Background: What Is Carbon Capture Technology and What Is Its Status?

Major reductions in coal-fired CO2 emissions would require either precombustion, combustion modification, or post-combustion devices to capture the CO2. Because there is currently over 300 GW of coal-fired electric generating capacity in the United States and about 600 GW in China, a retrofittable postcombustion capture device could have a substantial market, depending on the specifics of any climate change program. The following discussion provides a brief summary of post combustion technology under development that may be available in the near-term.  It is not an exhaustive survey of the technological initiatives currently underway in this area, but illustrative of the range of activity.

Post-Combustion CO2 Capture

Post-combustion CO2 capture involves treating the burner exhaust gases immediately before they enter the stack. The advantage of this approach is that it would allow retrofit at existing facilities that can accommodate the necessary capturing hardware and ancillary equipment. In this sense, it is like retrofitting postcombustion sulfur dioxide (SO2), nitrogen oxides (NOx), or particulate control on an existing facility.

Post-combustion processes capture the CO2 from the exhaust gas through the use of distillation, membranes, or absorption (physical or chemical). The most widely-used capture technology is the chemical absorption process using amines (typically monoethanolamine (MEA)) available for industrial applications. Pilot plant research on using ammonia (also an amine) as the chemical solvent is currently underway with demonstration plants announced. These approaches to carbon capture are discussed below. Numerous other solvent-based post-combustion processes are in the bench-scale stage.

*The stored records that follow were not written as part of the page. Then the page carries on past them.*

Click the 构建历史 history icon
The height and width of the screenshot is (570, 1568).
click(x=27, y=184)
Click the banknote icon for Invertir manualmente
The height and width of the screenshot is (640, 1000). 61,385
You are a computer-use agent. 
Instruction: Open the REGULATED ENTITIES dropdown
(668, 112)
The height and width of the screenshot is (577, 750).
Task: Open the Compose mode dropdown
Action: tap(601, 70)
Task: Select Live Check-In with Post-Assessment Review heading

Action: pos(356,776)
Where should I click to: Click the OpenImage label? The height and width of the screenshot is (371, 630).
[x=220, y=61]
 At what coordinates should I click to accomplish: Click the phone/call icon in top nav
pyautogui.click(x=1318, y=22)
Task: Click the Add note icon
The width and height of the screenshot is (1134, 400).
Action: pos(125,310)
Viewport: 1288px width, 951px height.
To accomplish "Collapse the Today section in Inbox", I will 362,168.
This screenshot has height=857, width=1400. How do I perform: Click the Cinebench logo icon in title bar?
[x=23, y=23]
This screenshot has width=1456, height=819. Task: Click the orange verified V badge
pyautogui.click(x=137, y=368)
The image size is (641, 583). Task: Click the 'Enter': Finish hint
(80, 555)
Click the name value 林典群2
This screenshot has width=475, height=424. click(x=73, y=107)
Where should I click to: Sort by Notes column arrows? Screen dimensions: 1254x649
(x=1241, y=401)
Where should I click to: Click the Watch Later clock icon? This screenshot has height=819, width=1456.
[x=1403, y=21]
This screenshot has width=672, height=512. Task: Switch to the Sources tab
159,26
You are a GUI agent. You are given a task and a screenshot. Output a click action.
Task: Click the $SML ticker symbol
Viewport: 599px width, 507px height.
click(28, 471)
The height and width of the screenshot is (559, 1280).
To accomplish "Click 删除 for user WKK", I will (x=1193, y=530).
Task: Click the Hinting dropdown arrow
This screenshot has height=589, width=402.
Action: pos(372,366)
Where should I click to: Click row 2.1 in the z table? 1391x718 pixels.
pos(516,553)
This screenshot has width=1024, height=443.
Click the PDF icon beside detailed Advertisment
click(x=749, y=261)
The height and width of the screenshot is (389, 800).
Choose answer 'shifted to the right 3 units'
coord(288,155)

Monoethanolamine (MEA) - The MEA CO2 carbon capture process is the most proven and tested capture process available. The basic design (common to most solvent-based processes) involves passing the exhaust gases through an absorber where the MEA interacts with the CO2 and absorbs it. The now CO2-rich MEA is then pumped to a stripper (also called a regenerator) which uses steam to separate the CO2 from the MEA. Water is removed from the resulting CO2, which is compressed while the regenerated MEA is purged of any contaminants (such as ammonium sulfate) and recirculated back to the absorber.

The process can be optimized to remove 90-95% of the CO2 from the flue gas.  Although proven on an industrial scale, it has not been applied to the typically larger volumes of flue gas streams created by coal-fired power plants. The technology has three main drawbacks that would make current use on a coal-fired power plant quite costly.

First is the need to divert steam away from its primary use — generating electricity — to be used instead for stripping CO2 from MEA.

A second related problem is the energy required to compress the CO2 after its captured — needed for transport through pipelines — which lowers overall power plant efficiency and increases generating costs.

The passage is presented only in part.